INSTRUCTIONS TO FOLLOW
Wherever the string "computer" appears in the records, return the line that holds it.

[Dataset entries]
--

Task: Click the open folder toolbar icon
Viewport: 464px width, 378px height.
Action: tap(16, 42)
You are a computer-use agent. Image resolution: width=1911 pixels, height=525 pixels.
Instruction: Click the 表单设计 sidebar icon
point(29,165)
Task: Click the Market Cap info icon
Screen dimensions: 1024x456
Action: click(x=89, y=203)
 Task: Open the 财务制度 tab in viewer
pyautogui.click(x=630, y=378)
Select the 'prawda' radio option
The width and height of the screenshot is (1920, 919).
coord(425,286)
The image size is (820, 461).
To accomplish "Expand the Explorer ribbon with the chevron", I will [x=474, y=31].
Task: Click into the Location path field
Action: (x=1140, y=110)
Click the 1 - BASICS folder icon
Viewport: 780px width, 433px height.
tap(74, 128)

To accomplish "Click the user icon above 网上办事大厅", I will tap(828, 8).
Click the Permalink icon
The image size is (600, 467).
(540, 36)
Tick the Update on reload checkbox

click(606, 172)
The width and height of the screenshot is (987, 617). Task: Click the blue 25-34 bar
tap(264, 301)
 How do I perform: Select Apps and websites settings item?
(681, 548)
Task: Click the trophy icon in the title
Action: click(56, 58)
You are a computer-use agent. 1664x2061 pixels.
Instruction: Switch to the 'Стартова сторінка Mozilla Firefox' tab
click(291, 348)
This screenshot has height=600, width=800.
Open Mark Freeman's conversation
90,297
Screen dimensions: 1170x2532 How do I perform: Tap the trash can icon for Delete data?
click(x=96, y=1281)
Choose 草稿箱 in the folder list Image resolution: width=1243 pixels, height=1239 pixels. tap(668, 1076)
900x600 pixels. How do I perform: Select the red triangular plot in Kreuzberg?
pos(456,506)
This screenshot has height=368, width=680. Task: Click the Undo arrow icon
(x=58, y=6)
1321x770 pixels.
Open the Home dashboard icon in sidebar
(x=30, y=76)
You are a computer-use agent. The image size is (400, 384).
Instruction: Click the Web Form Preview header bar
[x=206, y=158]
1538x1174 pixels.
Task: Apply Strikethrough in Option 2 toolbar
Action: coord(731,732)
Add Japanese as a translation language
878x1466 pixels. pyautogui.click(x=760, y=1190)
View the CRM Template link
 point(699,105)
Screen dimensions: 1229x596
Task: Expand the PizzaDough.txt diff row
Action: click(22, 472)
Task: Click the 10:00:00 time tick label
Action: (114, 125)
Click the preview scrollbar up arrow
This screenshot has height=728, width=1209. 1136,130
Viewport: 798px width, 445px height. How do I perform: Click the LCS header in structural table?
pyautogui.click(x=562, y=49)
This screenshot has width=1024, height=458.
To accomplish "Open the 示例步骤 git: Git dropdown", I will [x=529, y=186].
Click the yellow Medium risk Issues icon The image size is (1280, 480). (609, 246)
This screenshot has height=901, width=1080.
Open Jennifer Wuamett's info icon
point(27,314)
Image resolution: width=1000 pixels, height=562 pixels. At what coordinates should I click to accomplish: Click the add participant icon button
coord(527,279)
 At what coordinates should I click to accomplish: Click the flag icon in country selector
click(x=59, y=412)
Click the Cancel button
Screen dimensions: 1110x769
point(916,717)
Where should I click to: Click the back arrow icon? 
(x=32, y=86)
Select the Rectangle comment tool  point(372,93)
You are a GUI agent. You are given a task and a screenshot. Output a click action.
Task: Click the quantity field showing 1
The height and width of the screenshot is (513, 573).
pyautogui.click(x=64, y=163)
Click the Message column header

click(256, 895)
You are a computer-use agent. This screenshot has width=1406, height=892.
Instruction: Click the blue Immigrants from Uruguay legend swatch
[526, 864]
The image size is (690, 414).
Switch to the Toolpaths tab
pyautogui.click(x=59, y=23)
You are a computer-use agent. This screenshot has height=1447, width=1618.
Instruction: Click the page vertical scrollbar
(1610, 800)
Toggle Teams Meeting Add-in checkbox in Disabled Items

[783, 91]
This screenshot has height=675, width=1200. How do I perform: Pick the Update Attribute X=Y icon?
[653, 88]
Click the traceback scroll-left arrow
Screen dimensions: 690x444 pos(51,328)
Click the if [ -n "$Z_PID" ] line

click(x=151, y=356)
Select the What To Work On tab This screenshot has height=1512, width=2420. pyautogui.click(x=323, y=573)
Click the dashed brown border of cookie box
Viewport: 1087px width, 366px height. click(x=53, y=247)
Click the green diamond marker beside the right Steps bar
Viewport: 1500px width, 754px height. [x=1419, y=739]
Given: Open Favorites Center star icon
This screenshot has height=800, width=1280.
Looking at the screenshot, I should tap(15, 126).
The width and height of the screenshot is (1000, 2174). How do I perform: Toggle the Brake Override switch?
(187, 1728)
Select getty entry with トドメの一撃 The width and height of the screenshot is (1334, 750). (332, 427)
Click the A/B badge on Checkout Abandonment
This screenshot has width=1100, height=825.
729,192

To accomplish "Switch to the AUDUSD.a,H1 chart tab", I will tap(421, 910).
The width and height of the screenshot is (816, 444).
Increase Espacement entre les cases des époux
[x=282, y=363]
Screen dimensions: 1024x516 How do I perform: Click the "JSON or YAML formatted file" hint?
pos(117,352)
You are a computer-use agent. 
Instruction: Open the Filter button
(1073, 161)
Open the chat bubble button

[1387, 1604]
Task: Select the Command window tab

--

PROBLEM SOLUTION
You are a computer-use agent. Image resolution: width=1911 pixels, height=525 pixels.
You are a computer-use agent. 1664x2061 pixels.
You are a computer-use agent. The image size is (400, 384).
You are a computer-use agent. This screenshot has width=1406, height=892.
You are a computer-use agent. This screenshot has height=1447, width=1618.
You are a computer-use agent. 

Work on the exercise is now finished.